When Mark first heard the noises, he thought about getting dressed and running upstairs to save his loving neighbors above from the forces of evil they obviously had summoned. Luckily for Mark, the noises only lasted for two or three minutes though, so he concluded that the exorcism had been successful.
Petty Party Pooper
What makes this post so funny is the fact that someone actually replied to the note and somehow managed to point out all the poor assumptions of the first note. And, let's be real, the first note has a rather dreadfully petty undertone to it. And what better way to respond to that than to dish out that pettiness back in equal but opposite magnitude?

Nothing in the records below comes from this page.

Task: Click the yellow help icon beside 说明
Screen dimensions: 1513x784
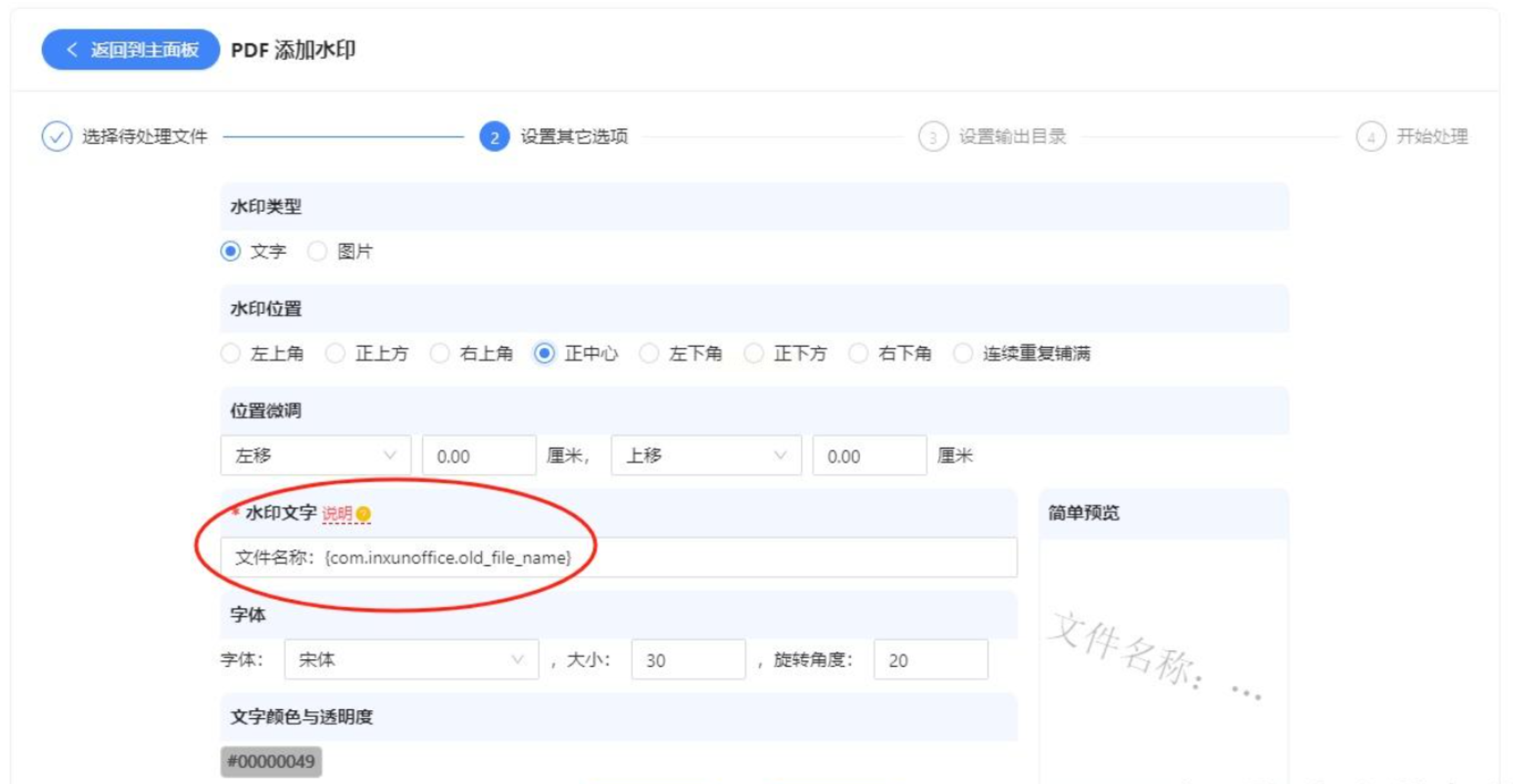Action: click(364, 513)
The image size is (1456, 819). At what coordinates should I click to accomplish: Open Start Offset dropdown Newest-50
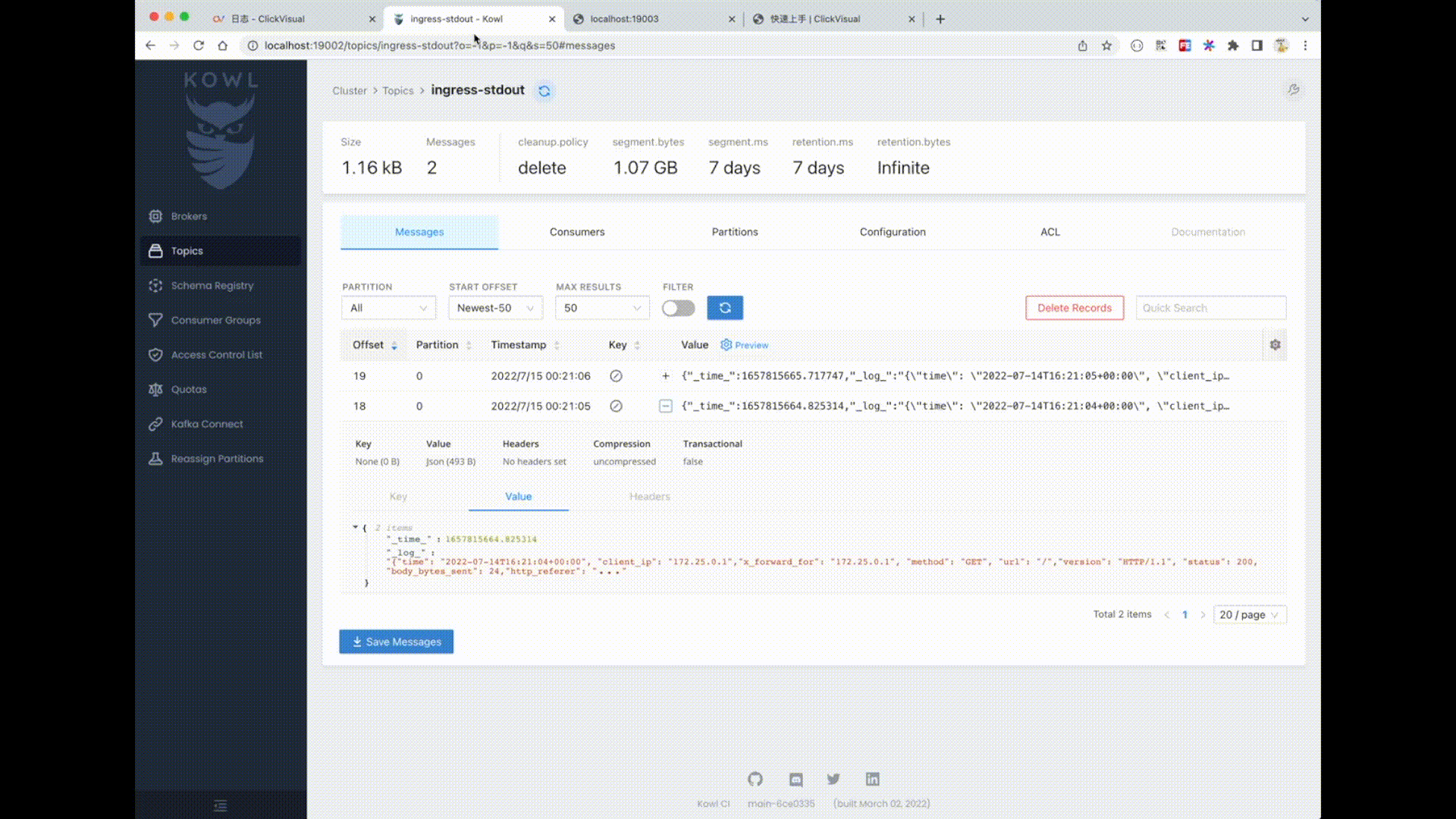click(x=495, y=308)
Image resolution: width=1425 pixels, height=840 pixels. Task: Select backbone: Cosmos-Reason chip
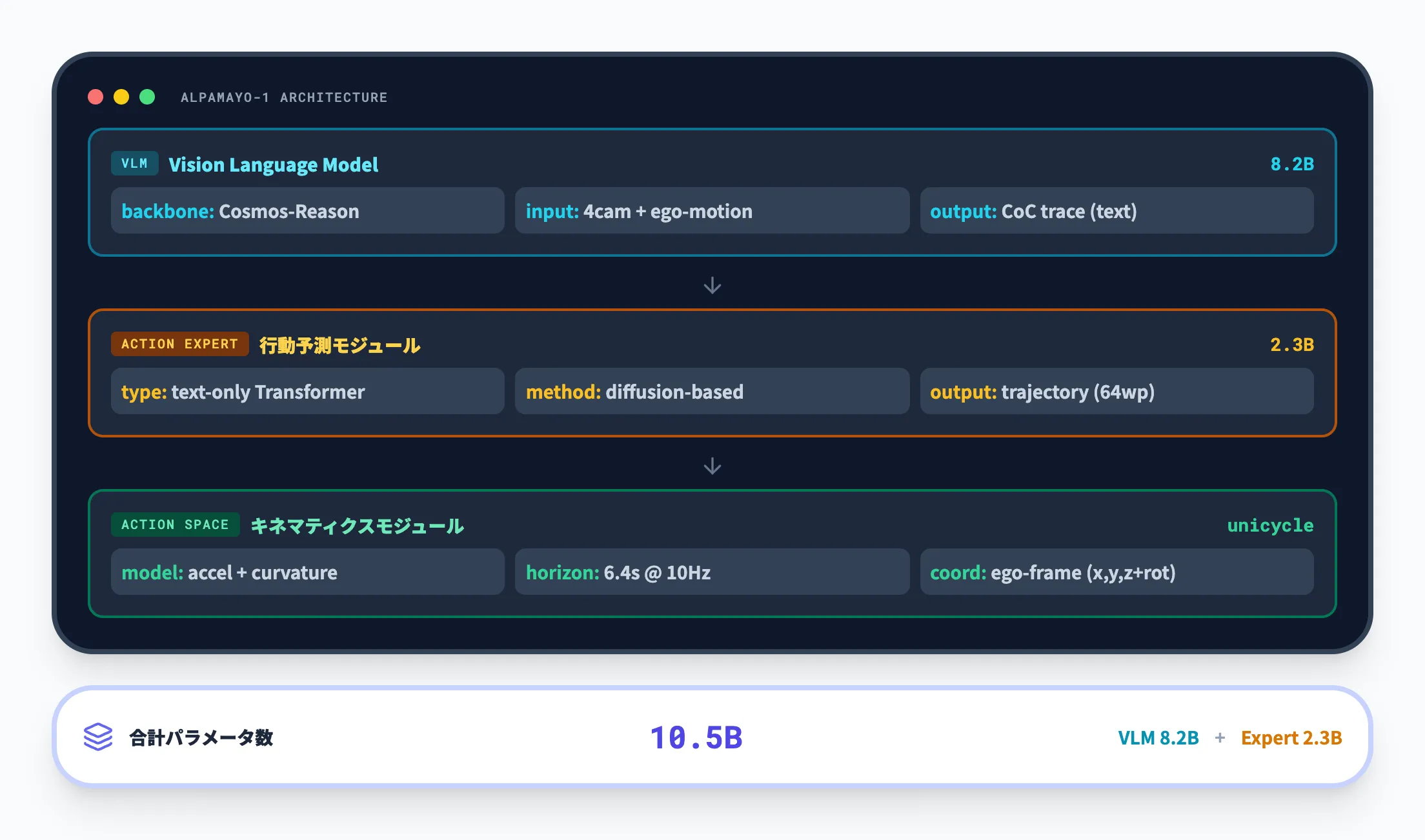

It's tough to match the prettiness level of the first note, but somehow, the second note nailed that perfectly! Who calls the cops in a sorority house for a loud party? And in any way, who "Parties a bit quieter" when they're in college? It just can't get any more petty than that. We do have to admit that this post makes us reminisce about our college days. Sigh, good times.
Don't Be Like Alan
Foul parking stunts are one of those things that can never be traced to the original instigator. What if the person who parked next to this guy before parked poorly, and therefore, there was no way for this guy to park correctly?
Either way, whether that's the case or not, we will never know, but we do know that leaving notes like this to a neighbor is definitely setting the tone for a sour relationship to come. So, in case you ever feel like sending a message like this one, perhaps take a deep breath and maybe consider if the person next to this guy parked like a jerk and if it's really going to be worth sending a note as mean as this one.
Not From the Guy in the Doghouse
This poor guy just had his day/ year ruined thanks to some lady's underwear that found its way into his laundry pile. It's a bit of a far stretch to assume someone is potentially a 'hot woman' due to her choices in underwear, but hey, everybody has a different way of interpreting the world around them. And shame, if you're only getting lucky once a year, then perhaps this is a good explanation for that.
At least this guy left this note anonymously because he kind of just spilled all the beans on his personal life and his disintegrating marriage. We just hope his wife doesn't get to read this as she clearly already saw the underwear and may recognize it, and that may even make things worse for him (if they could get any worse.) It would end pretty badly when she reads that her husband associated her with a whale.